* _BRIEF 1_
List every line in the entries below that contains the word "Editing".

--- begin TEXT BLOCK ---

He said/She said 2019 Mazda 3 Sport
The 2019 Mazda3 has a luxurious interior, gorgeous styling, engines that delight, and now with available AWD.
Lacey Elliott: Mazda3 is signalling the dawn of a era. The brand is gaining customers’ trust and becoming an essential part of owners’ lives by refining its already distinctive driving experience. The Mazda Premium campaign aims to amaze and delight customers all over the world with the 2019 Mazda3.
Honda Civic, VW Jetta, Hyundai Elantra, Toyota Corolla, and Ford Focus are just a few of the many great cars in this competitive segment. With an updated body, interior, suspension, and now with all-wheel drive (AWD). I have high expectations of this hot little hatch from Mazda.

--- end TEXT BLOCK ---
--- begin MATERIAL FOR THIS TASK ---

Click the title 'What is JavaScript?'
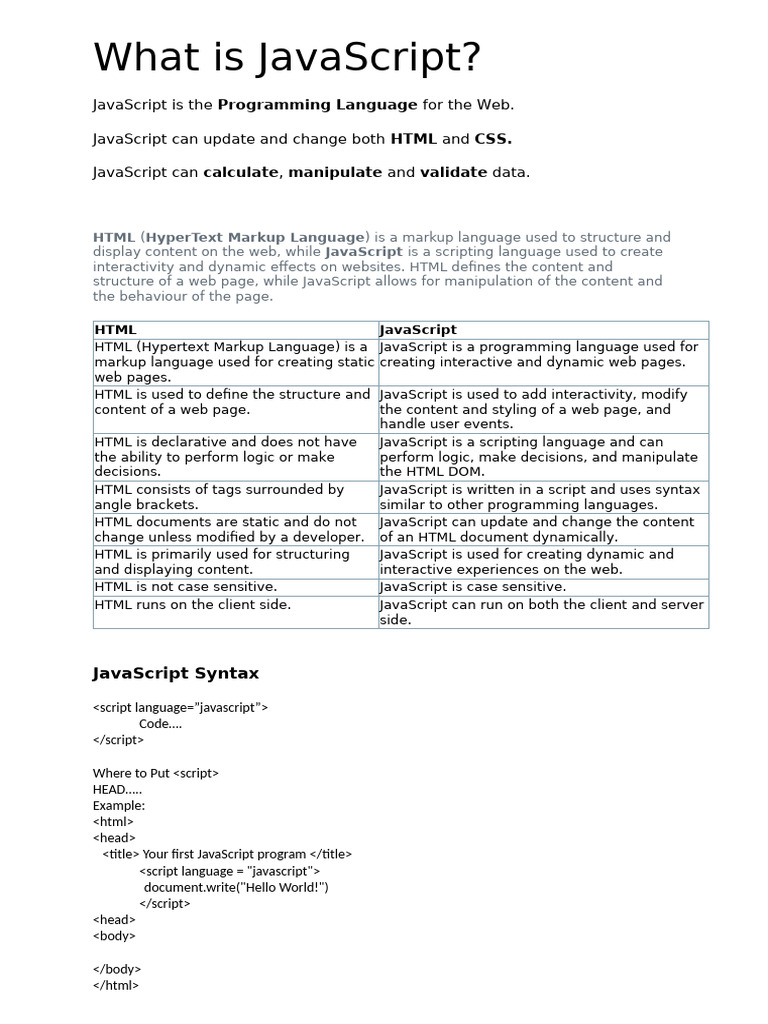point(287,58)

--- end MATERIAL FOR THIS TASK ---
--- begin MATERIAL FOR THIS TASK ---

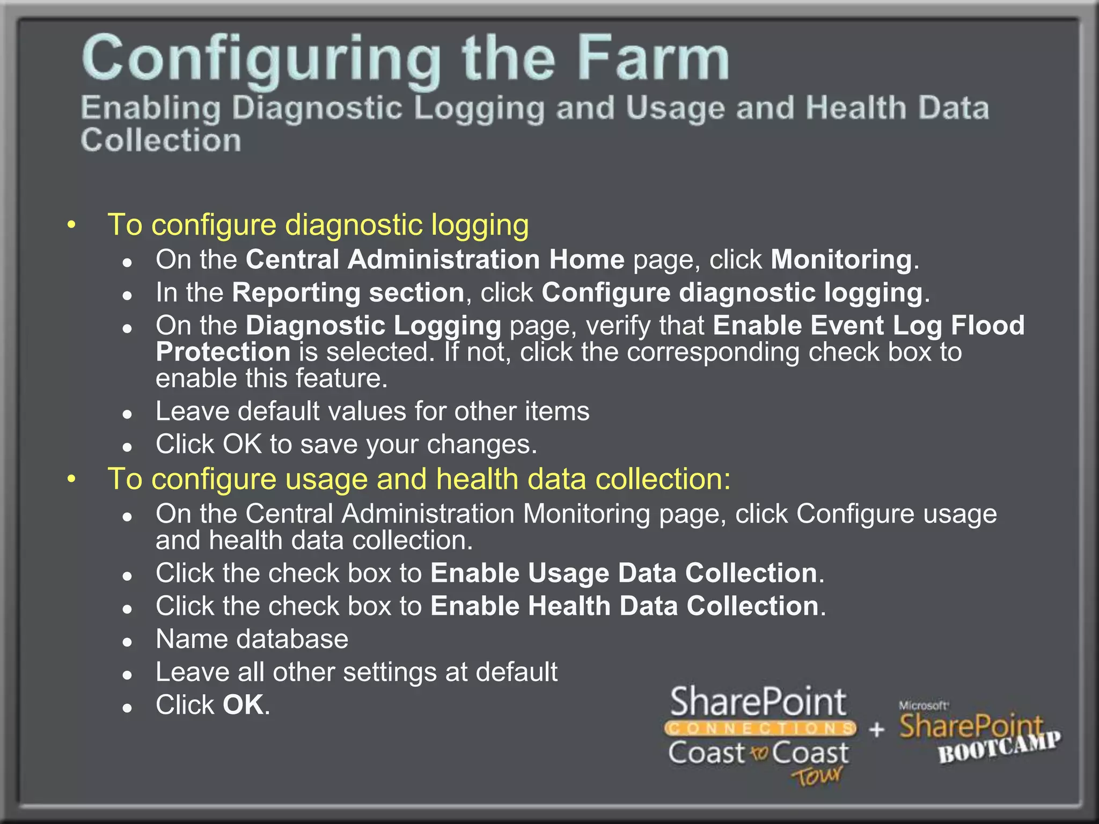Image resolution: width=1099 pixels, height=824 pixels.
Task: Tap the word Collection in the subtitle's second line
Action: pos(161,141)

--- end MATERIAL FOR THIS TASK ---
--- begin MATERIAL FOR THIS TASK ---

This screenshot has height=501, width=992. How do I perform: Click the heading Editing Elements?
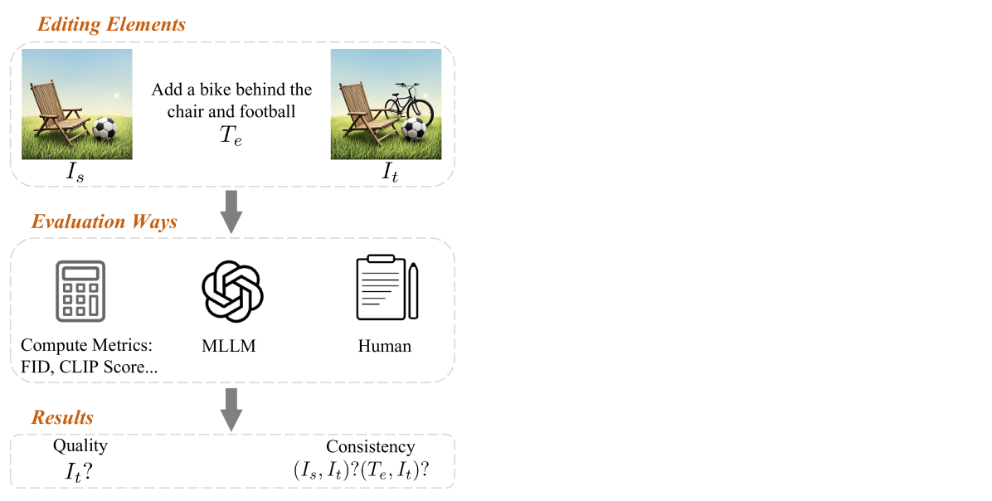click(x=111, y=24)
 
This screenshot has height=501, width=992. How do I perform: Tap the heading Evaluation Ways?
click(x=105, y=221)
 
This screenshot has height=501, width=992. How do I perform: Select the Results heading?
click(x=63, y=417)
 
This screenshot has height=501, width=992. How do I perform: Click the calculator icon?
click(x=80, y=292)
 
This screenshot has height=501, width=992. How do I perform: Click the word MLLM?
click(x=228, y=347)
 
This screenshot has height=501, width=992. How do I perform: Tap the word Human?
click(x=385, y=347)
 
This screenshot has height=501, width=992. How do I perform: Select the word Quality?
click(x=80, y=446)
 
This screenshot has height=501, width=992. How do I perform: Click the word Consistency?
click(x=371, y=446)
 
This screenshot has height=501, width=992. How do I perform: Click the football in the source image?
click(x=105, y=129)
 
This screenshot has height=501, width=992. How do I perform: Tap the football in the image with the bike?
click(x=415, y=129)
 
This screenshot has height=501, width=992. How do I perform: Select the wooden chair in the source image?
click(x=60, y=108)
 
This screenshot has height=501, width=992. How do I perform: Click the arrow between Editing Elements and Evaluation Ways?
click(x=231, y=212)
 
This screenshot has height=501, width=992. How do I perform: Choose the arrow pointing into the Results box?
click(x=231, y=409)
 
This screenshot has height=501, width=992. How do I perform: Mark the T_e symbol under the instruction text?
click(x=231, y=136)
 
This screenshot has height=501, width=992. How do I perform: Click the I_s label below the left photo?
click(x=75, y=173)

--- end MATERIAL FOR THIS TASK ---

* _BRIEF 2_
According to the Mazda3 review above, what does the Mazda Premium campaign aim to do?

* _RIGHT ANSWER 1_
This screenshot has height=501, width=992. How do I perform: Click the heading Editing Elements?
This screenshot has height=501, width=992. How do I perform: Click the arrow between Editing Elements and Evaluation Ways?

* _RIGHT ANSWER 2_
It aims to amaze and delight customers all over the world with the 2019 Mazda3.